On the positive side, the draft Charter appears to make a significant change in relation to the ownership element of existing rights. Although the thirty per cent Black ownership target of the 2017 Charter is retained, up from twenty six per cent (a fifteen per cent increase). existing right holders are afforded a period of five years, rather than one, in which to meet this target. Importantly, the continuing consequences of historical black economic empowerment transactions will be recognised and, although it is open to interpretation, it appears that existing right holders will be protected in circumstances where they met but subsequently fell below the twenty six per cent ownership requirement on the exit of their Black shareholders.
The holders of new mining rights will not be so fortunate. The composition of the thirty percent Black shareholding remains unchanged from the 2017 Charter: eight per cent to qualifying employees, eight per cent to host communities and fourteen per cent to BEE entrepreneurs. However a new requirement is introduced that at least sixty per cent of the shares owned by host communities and qualifying employees must be on a non-transferable free carried basis. This is likely to render marginal mining projects uneconomic and is a significant cost to shareholders. Although the requirement to pay one per cent of turnover to Black shareholders is removed from the current draft, mining companies will now, regardless of any economic considerations, be required to pay a trickle dividend of 1% of earnings before interest, taxes, depreciation and amortisation in circumstances where a dividend in not declared in any twelve month period.
The draft Charter has finally elaborated on the permitted beneficiation off-set of up to eleven per cent against Black ownership, a concept which was carried through all previous versions of the Mining Charter but never implemented by the Department of Mineral Resources as it lacked a mechanism for its application. The new provision permits a mining company to claim the equity equivalent of a maximum of eleven per cent against a portion of its Black entrepreneur shareholding based on certain listed beneficiation activities. That said, it remains to be seen how the actual off-set entitlement will be calculated.

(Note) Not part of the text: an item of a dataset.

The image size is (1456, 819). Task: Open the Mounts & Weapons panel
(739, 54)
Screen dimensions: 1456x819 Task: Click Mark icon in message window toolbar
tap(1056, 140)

The significant increases in the local procurement of mining goods and services targets contained in the 2017 Charter have remained largely unchanged and do not appear to comply with South Africa’s international trade law obligations as they continue to discriminate against foreign suppliers of goods and services. Similarly, there has been little reprieve for mining companies under the employment equity targets at board and executive management level with both still requiring fifty per cent Black participation. The targets for senior, middle and junior management have been lowered marginally.
In what appears to have been more of an afterthought, junior mining companies will be afforded the ability to make representations to the Minister for a much needed reprieve from some of the provisions of the Charter. However, as the provision is vague, any reprieve will ultimately be subject to the Minister’s discretion.